◆ READING TEXT:
───
You know you want to shed pounds and you’re pretty clear on the changes you need to make to reach that magic number on the scale. But you also know that getting—and staying—on track can be daunting, especially if you’re running low in the motivation department.
Fear not: We went to the experts for the inside scoop on how to reach your weight-loss goals, even when you’re lacking the motivation to get started.
Here’s your step-by-step guide to get amped.
“Sometimes people can feel unmotivated because they lose sight of why they’re making changes in the first place,” says Dr Edwina Clark, head of nutrition and wellness at Yummly.
The reason why you’re losing weight should be as specific and unique to you as possible. Not only will having a mission on tap help you build momentum in the beginning, it will help you refocus after any setbacks you experience along the way.
“Lack of motivation can be a symptom of other factors, such as fatigue, high stress levels, and feeling overwhelmed,” says Clark.
Explore why you’re feeling unmotivated and create strategies to help you fight back. For example, you can use what’s holding you back to define the parameters of your goals. If you’re terrified of failure, for example, you might start with changes that take five minutes or less, like making a smoothie or meditating.
By the time you start talking yourself out of it, you’ll have already checked it off your to-do list (and boosted your confidence in the process).
Creating a game plan can be overwhelming, especially if you have no idea where you’re starting. Enter, food journaling. Tracking your intake can make you feel more in control of your eating habits, and in turn, motivated to make small changes to your current diet.
“Because you’re making small modifications to your current behaviours, as opposed to trying to adhere to a new diet altogether, many find it more sustainable, as well as educational,” says San Diego-based culinary dietitian Nancy Snyder. In time, you’ll have proof of the progress you’re making, which can help you stay motivated over the long haul.
Just make sure you approach the process with an opportunistic mindset for setting goals, not as a forced recalling of “good” and “bad” behaviour, says Snyder. That will make you lose sight of the big picture.
“Focusing on numbers can only result in frustration if there’s a plateau or if the degree of weight loss isn’t what’s expected or desired,” says Dr Adrienne Youdim, director of the Centre for Weight Loss and Nutrition in Beverly Hills. “In the long run, this results in sabotage.”
───
Collected data entries:
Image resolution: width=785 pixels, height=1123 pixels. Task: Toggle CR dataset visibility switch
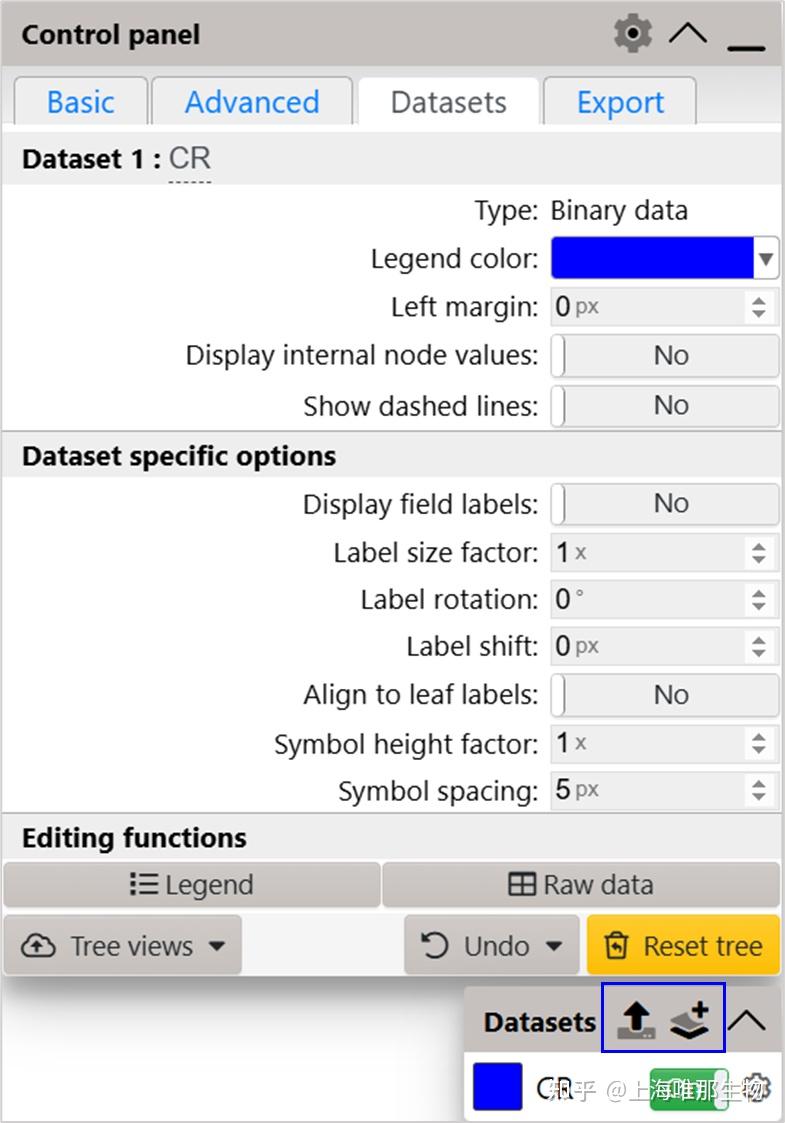[x=688, y=1088]
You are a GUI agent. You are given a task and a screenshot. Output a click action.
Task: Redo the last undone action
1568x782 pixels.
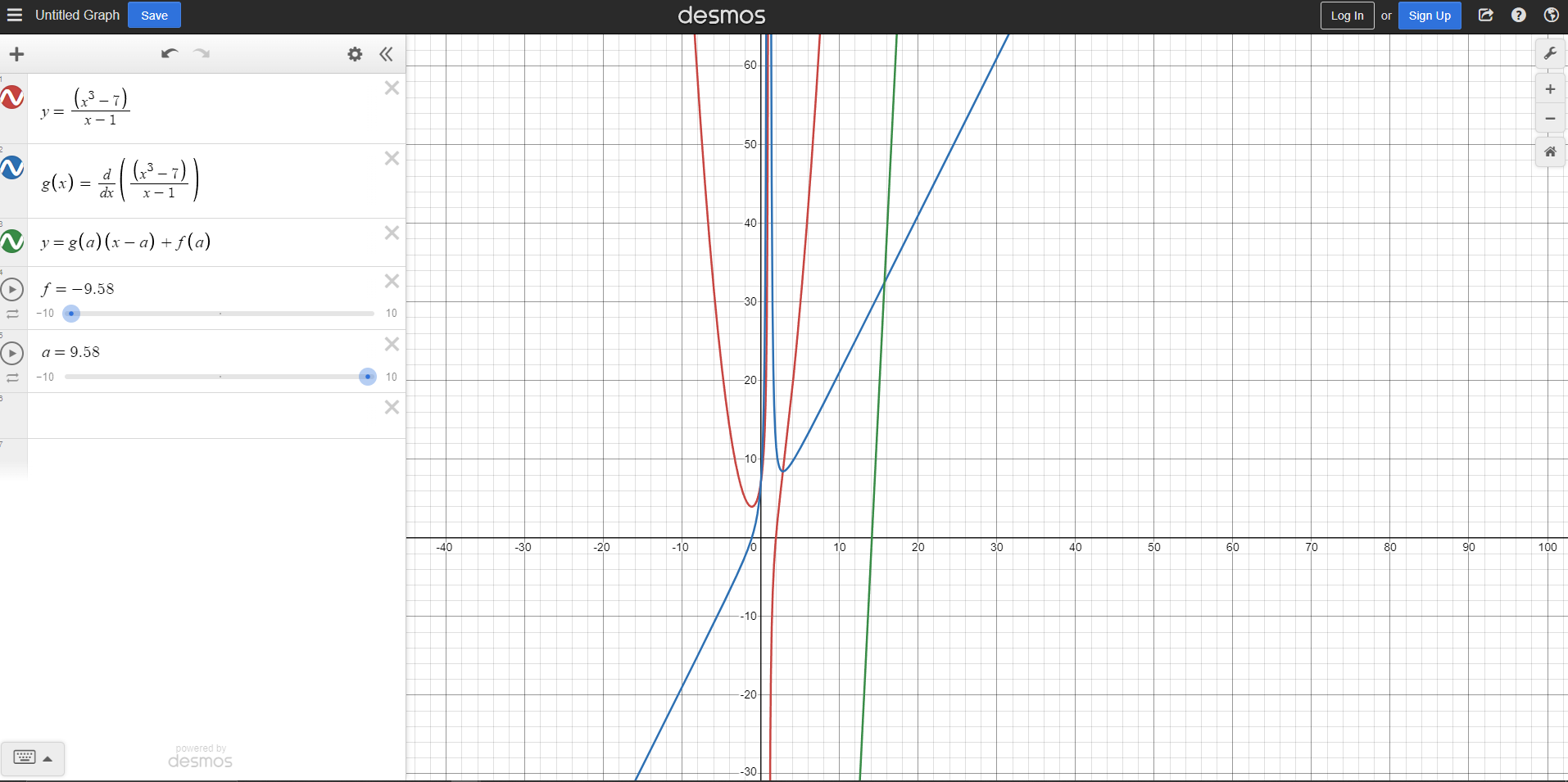click(x=202, y=54)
───
◆ EXERCISE INSTRUCTIONS:
1. Repeat the weight-loss motivation article word for word, everything from "Here’s your step-by-step" down to "along the way.".
2. Translate this sentence from the weight-loss motivation article into Spanish: "Explore why you're feeling unmotivated and create strategies to help you fight back."

◆ ANSWER SET:
1.
Here’s your step-by-step guide to get amped.
“Sometimes people can feel unmotivated because they lose sight of why they’re making changes in the first place,” says Dr Edwina Clark, head of nutrition and wellness at Yummly.
The reason why you’re losing weight should be as specific and unique to you as possible. Not only will having a mission on tap help you build momentum in the beginning, it will help you refocus after any setbacks you experience along the way.

2. Explora por qué te falta motivación y crea estrategias que te ayuden a contraatacar.